1937: The Windsors meet Hitler and the Duke gives a Nazi salute

Edward, Prince of Wales became King Edward VIII in January 1936. By then, Edward had become a bit better at interacting with his subjects than he used to be (see 1923: Thomas Hardy entertains the Prince of Wales), though not everyone was happy with the appearance of this new young king – Betjeman’s poem ‘Death of King George V’, describes Edward VIII, the first monarch to fly, landing at London airport, where ‘Old men who never cheated’ stare at a young man landing ‘hatless from the air’.

The forebodings were justified. Edward was in love with an American divorcee, Mrs Simpson, and only ruled for 327 days, abdicating in December with the words ‘you must believe me when I tell you that I have found it impossible to carry the heavy burden of responsibility and to discharge my duties as King as I would wish to do without the help and support of the woman I love’. In the streets, the children sang: ‘Hark, the herald angels sing, / Mrs Simpson’s pinched our king’.

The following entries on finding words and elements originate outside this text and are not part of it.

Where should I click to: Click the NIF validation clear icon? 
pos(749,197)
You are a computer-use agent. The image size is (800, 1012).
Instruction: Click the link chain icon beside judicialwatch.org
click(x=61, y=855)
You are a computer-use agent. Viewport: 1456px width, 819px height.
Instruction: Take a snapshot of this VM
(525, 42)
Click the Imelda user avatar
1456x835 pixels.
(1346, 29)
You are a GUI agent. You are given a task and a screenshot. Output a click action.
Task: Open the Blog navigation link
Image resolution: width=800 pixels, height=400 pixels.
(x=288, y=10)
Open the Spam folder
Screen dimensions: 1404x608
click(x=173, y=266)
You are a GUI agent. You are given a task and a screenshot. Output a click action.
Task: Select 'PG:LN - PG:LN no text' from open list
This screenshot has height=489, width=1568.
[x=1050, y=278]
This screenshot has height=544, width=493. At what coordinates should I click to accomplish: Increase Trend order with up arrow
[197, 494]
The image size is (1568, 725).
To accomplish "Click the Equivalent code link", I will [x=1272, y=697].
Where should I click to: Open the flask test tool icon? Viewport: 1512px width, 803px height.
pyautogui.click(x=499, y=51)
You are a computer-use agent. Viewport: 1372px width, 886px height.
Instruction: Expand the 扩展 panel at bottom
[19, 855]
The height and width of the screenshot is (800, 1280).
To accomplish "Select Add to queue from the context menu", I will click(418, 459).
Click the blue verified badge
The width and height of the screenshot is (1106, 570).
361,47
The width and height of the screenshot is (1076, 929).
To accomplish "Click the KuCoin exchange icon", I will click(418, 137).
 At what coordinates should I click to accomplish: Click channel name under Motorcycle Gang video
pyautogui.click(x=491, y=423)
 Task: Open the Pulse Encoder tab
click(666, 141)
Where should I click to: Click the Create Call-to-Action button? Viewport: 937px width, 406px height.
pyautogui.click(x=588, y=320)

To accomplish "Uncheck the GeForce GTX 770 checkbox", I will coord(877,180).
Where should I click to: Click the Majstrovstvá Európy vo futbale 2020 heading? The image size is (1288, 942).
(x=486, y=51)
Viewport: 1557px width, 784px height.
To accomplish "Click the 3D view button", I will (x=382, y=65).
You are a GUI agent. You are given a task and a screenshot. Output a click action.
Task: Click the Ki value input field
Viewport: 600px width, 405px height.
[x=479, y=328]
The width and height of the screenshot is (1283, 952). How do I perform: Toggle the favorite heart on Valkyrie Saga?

The two lovers went into exile and became Duke and Duchess of Windsor. They became a real embarrassment to Britain in 1937, by visiting Adolf Hitler in his Berchtesgaden retreat. The Nazi propaganda machine gleefully publicized the visit, which managed to unite most of British opinion – except the far right – in dismay, particularly as the duke enthusiastically gave both ‘full’ and ‘modified’ Nazi salutes. The duke’s stated intention for visiting Germany – to examine German solutions to unemployment – was regarded as ludicrous by most observers, who also mostly regarded the duke’s behaviour as naive, but it is entirely possible that in putting himself forward as a friend of Germany, Edward was also putting himself forward as a possible future ally of the Nazis in any conflict with Britain. This was a view held by many in both Germany and Britain, though it seems probable that at the meeting, Hitler and the duke did no more than exchange banal pleasantries. The only public comment Hitler seems to have made about the Windsors was that Wallis would have made a ‘good queen’. Hitler probably only said this to annoy the British. Rumours of Wallis’ infidelities abounded, and even diehard monarchists in Britain blanched at the thought of Wallis becoming queen. Wallis seemed to some to be rather like a former British royal, George IV’s wife Caroline (see 1810: Tom Molineaux fights Tom Cribb; 1815: Jane Austen visits the Prince Regent’s librarian).

What Happened Next

WWII happened next, in 1939, in which context, for Britain, Edward was a potentially major irritant. The duke was known to favour a ‘negotiated peace’ with Hitler, and was thus packed off in 1940 to become governor of the Bahamas – a position Churchill thought was sufficiently harmless for this loose cannon. He died in Paris in 1972; Wallis also died in Paris, in 1986.